Problem details:
Collect every line of the entries below that contains the string "header" and list those lines in the order they appear.
◇ ◇ ◇ ◇ ◇
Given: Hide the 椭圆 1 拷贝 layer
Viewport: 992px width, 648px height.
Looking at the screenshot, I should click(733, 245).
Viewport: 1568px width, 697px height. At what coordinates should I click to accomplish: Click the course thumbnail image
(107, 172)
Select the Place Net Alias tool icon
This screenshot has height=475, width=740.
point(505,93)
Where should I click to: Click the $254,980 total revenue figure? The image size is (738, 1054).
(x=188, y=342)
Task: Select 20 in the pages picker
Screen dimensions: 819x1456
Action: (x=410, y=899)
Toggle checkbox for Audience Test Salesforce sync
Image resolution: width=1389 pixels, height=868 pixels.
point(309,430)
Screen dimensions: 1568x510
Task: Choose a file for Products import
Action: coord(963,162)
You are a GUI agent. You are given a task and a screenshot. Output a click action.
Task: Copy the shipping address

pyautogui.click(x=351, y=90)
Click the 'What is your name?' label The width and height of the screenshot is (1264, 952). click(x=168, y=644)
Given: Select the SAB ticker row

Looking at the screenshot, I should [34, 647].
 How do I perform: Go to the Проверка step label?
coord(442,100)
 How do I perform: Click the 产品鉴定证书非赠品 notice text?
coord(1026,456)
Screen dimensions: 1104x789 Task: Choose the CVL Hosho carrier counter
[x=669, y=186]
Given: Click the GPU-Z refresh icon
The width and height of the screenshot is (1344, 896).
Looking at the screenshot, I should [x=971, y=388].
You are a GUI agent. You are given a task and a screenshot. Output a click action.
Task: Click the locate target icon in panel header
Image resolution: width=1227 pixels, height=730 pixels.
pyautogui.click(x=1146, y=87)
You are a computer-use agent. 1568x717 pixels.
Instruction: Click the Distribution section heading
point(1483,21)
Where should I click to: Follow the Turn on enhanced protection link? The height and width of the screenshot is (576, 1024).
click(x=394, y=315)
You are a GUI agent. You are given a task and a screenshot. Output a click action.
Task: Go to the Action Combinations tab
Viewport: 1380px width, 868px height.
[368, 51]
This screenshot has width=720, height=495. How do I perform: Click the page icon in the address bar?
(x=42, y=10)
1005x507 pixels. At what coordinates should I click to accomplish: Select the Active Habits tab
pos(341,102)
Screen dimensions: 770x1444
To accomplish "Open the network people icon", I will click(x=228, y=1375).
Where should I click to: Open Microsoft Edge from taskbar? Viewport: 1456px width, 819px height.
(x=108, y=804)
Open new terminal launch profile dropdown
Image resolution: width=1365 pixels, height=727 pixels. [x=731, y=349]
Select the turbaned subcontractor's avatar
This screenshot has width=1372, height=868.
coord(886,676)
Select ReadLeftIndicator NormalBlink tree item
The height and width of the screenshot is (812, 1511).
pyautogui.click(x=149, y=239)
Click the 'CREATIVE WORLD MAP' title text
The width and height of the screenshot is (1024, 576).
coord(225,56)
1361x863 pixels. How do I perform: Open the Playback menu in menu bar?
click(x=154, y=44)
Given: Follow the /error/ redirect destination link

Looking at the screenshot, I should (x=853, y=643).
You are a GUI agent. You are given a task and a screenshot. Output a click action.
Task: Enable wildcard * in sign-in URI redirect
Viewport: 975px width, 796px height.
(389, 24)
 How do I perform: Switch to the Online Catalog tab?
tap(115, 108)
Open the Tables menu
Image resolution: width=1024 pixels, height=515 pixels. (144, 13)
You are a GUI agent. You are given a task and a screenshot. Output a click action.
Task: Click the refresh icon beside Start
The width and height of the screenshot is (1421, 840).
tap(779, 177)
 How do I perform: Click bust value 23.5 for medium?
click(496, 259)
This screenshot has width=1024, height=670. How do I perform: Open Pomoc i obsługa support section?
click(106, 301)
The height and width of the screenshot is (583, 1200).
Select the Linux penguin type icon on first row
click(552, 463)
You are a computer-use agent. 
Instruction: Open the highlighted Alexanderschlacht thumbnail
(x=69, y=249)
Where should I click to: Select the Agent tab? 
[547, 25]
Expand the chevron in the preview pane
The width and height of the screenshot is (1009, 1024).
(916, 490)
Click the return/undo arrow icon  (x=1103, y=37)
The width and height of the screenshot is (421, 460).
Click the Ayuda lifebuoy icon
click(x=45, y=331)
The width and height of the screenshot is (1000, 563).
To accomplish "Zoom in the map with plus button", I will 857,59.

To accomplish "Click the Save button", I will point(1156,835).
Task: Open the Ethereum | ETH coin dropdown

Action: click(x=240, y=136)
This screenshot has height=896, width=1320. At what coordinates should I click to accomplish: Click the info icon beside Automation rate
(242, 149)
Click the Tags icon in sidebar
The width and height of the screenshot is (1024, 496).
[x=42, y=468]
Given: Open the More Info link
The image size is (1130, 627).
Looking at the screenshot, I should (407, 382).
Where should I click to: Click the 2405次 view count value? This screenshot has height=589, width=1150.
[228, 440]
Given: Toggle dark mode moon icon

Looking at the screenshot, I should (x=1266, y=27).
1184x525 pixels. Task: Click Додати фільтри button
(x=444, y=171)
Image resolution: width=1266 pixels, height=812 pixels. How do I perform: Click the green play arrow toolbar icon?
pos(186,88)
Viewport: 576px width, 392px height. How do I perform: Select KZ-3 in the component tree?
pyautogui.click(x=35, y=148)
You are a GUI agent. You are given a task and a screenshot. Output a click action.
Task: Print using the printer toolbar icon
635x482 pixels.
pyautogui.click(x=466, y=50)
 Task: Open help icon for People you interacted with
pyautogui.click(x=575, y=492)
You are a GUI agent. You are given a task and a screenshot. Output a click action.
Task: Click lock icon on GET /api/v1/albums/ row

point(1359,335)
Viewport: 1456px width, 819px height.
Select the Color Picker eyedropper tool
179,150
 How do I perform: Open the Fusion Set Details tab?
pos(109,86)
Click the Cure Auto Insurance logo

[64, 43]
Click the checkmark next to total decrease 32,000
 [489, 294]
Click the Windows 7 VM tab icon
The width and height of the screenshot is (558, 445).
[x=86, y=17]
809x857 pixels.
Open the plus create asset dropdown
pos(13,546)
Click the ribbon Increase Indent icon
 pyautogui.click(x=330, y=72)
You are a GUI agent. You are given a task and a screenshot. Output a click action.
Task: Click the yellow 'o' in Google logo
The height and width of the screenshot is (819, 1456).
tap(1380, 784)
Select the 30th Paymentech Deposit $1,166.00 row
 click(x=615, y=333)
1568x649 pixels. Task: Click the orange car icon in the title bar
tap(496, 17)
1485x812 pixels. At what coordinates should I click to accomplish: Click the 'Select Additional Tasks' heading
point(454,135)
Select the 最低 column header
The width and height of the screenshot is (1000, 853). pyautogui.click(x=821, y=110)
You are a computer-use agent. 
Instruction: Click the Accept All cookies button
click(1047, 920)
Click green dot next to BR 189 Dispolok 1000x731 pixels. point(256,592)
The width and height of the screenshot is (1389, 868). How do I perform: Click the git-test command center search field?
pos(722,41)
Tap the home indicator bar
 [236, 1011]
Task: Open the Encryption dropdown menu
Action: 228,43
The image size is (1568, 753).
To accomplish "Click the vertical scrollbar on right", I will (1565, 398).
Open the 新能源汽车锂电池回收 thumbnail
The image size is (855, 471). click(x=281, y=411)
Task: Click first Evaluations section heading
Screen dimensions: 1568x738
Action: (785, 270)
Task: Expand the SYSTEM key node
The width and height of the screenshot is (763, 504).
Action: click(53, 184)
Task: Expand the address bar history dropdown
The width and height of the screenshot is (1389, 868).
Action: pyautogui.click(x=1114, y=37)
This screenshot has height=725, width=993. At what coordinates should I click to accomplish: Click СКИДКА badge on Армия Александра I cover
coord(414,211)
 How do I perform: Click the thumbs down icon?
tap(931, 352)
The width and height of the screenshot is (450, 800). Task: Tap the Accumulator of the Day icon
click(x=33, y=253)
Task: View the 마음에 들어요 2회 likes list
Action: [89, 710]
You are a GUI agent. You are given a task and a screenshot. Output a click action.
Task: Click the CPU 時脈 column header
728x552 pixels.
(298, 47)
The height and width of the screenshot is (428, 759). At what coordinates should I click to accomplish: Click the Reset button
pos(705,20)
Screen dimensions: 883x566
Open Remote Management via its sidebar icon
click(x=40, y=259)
◇ ◇ ◇ ◇ ◇
Full answer:
Task: Click the locate target icon in panel header
Select the 最低 column header
Task: Click the CPU 時脈 column header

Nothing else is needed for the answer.